Excluding pictures, retype exactly the lines from the one with "This screenshot has" through the end of the records that follow.
** Opening Information provided block **
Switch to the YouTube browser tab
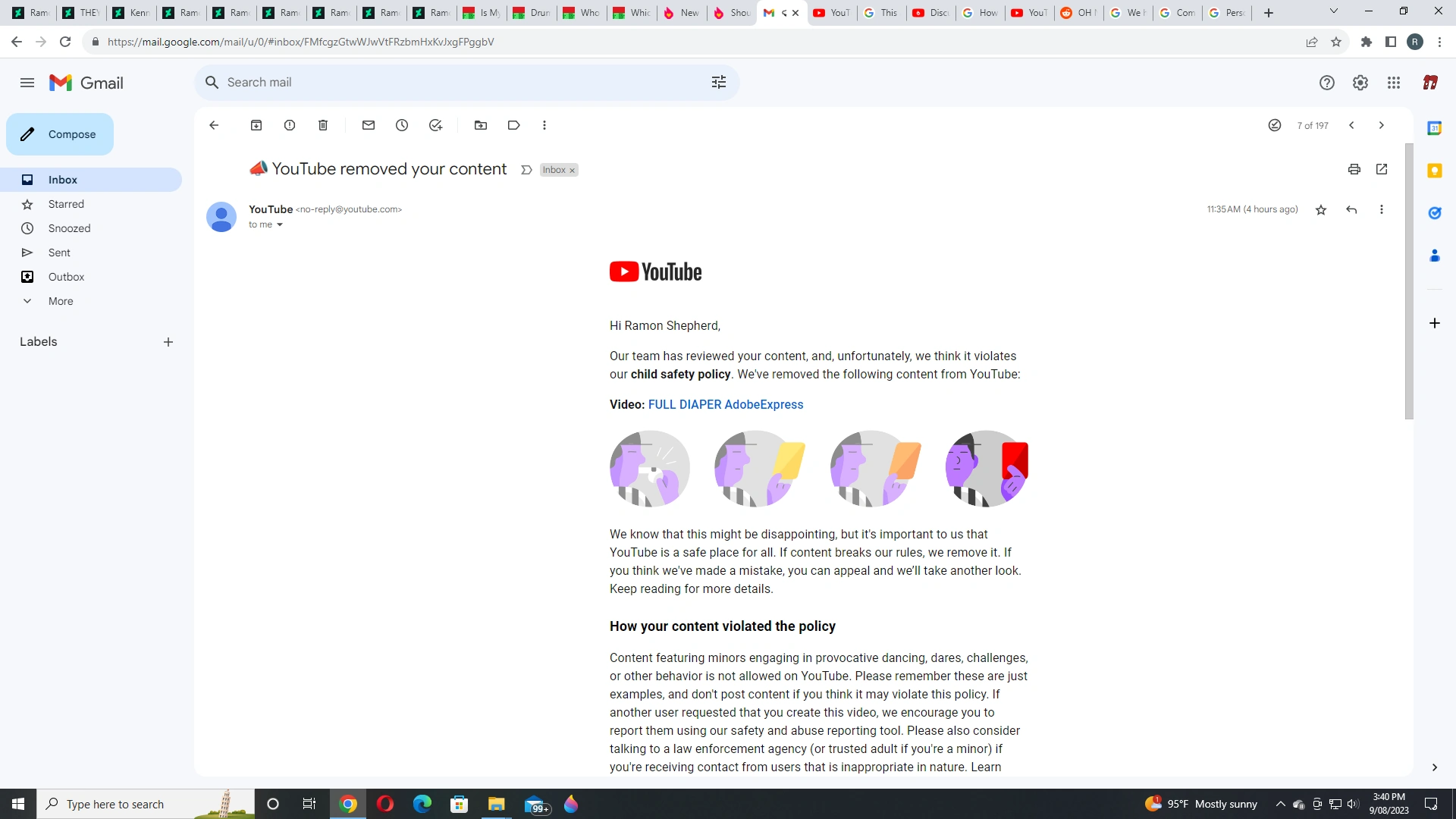Viewport: 1456px width, 819px height. click(832, 13)
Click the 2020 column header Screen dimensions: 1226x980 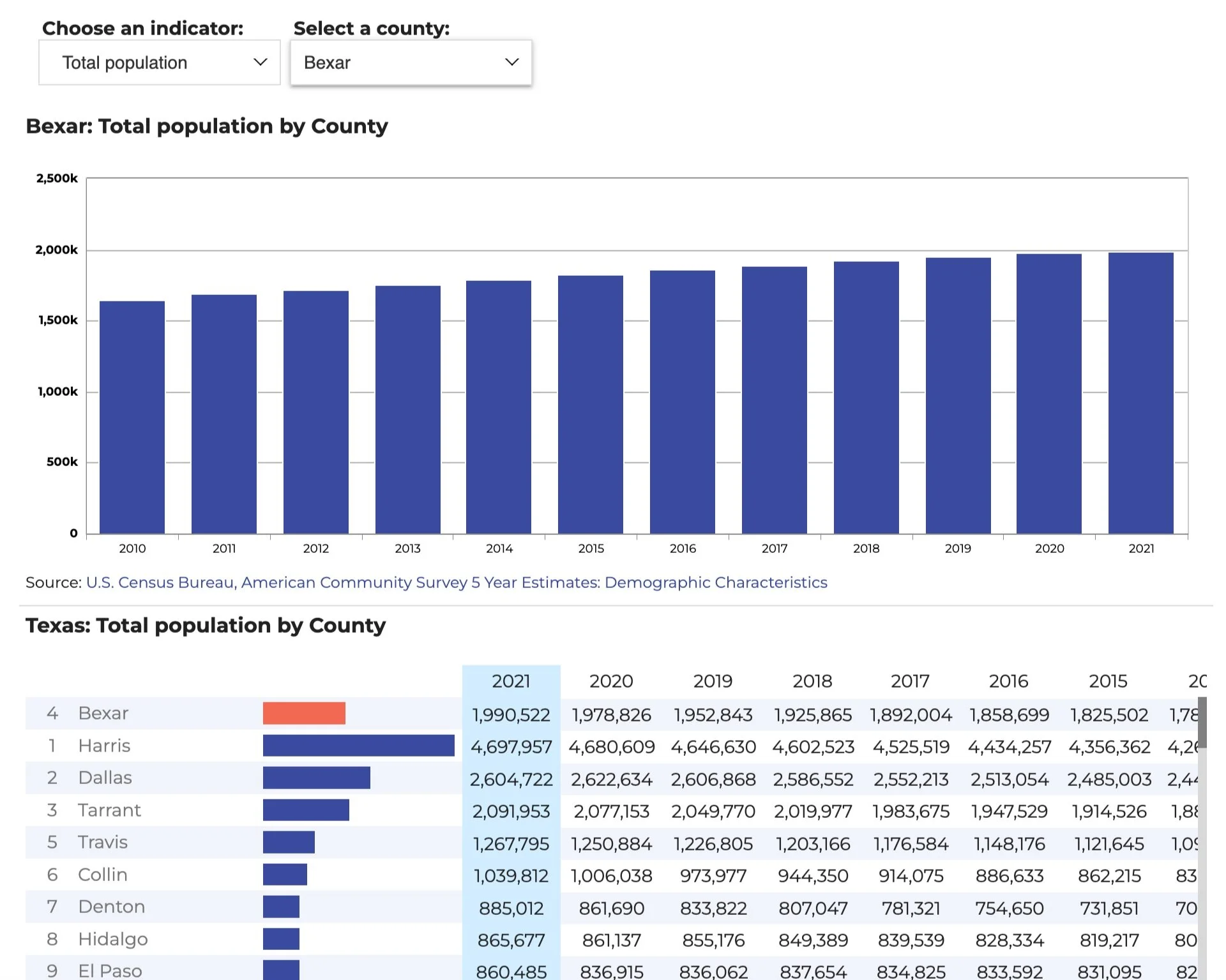[x=610, y=681]
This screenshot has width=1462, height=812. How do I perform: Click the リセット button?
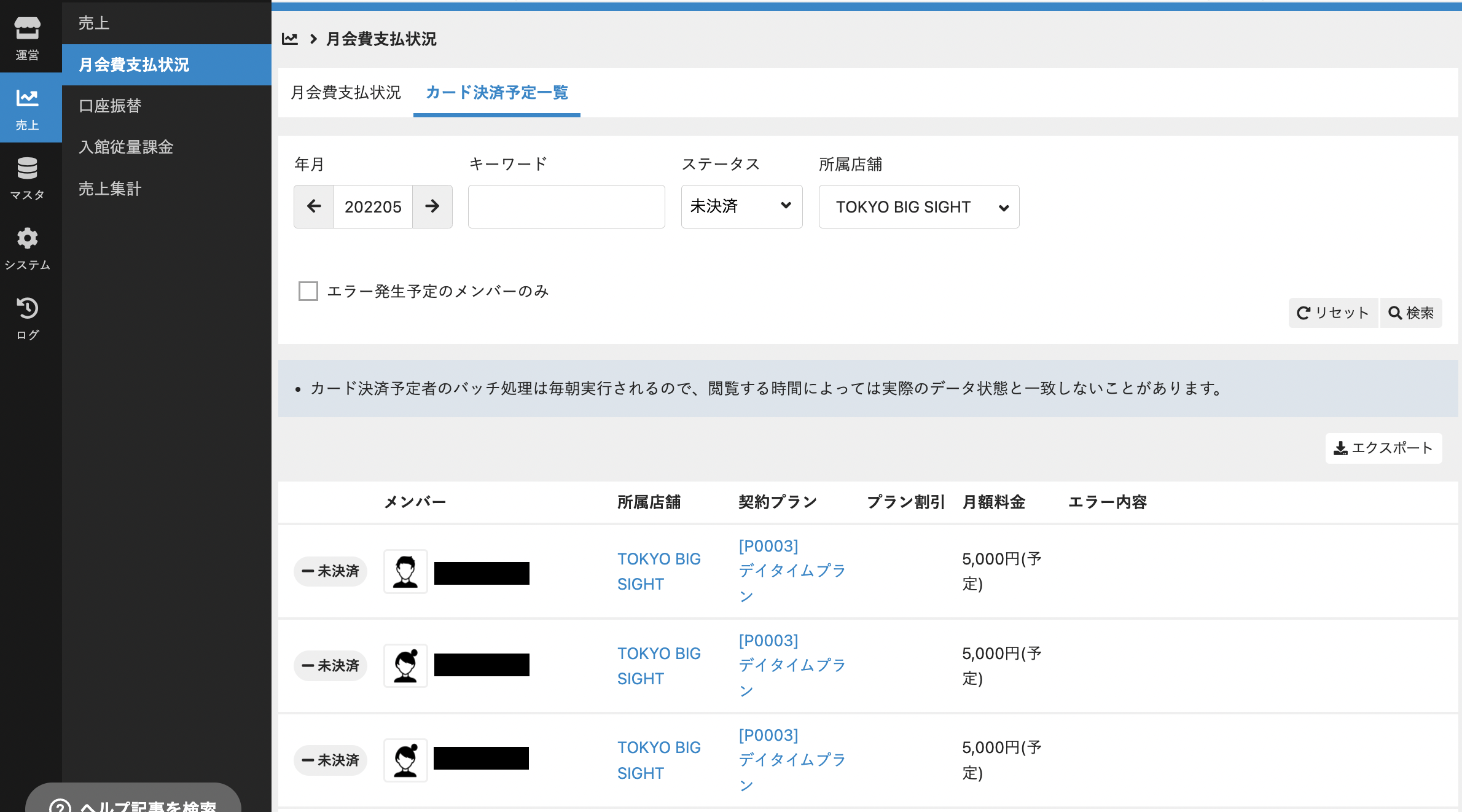coord(1333,313)

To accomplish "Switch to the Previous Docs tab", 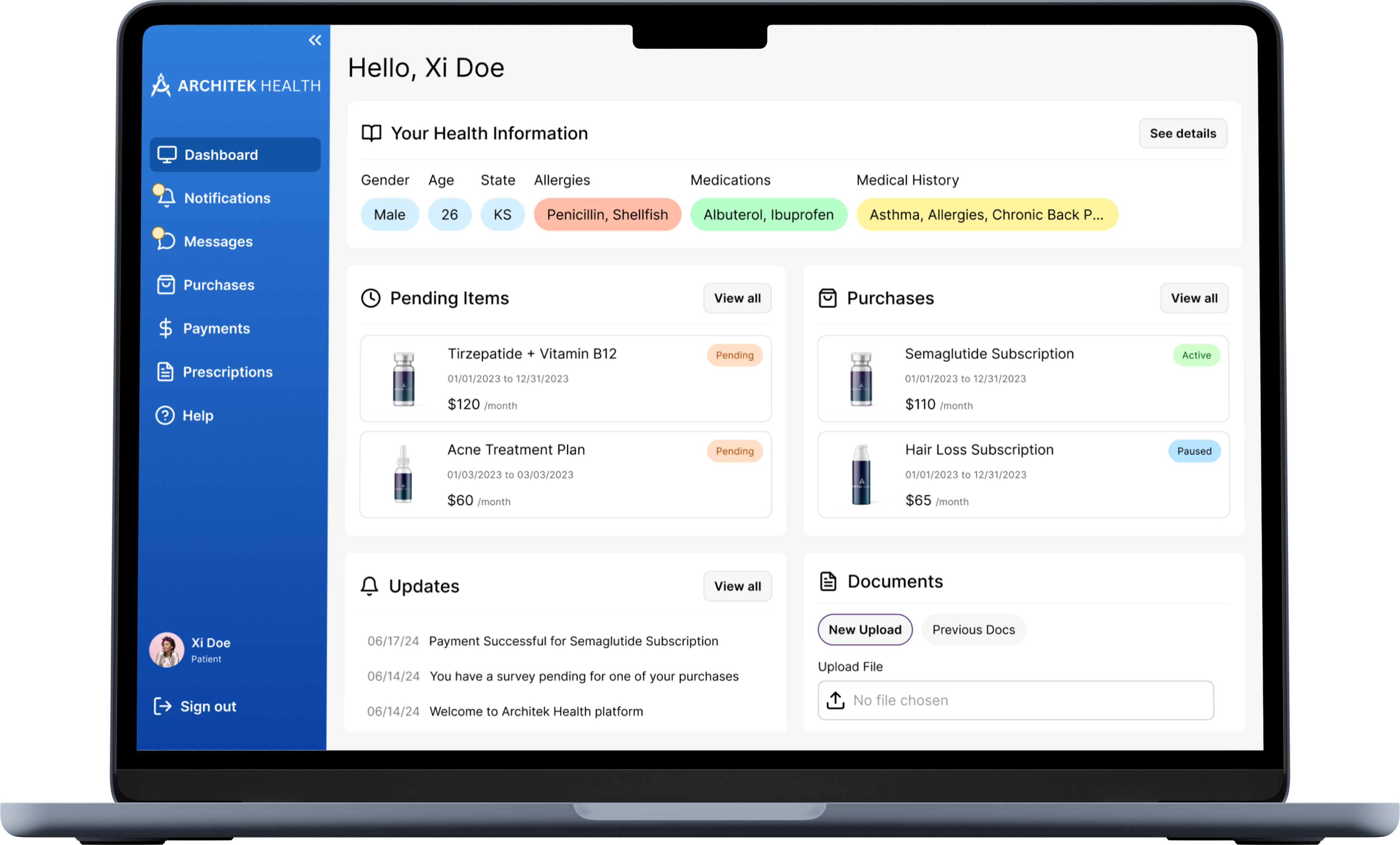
** Closing Information provided block **
*Reply*.
This screenshot has width=1462, height=812. How do I perform: Click the リセット button?
coord(1333,313)

To accomplish "Switch to the Previous Docs tab", 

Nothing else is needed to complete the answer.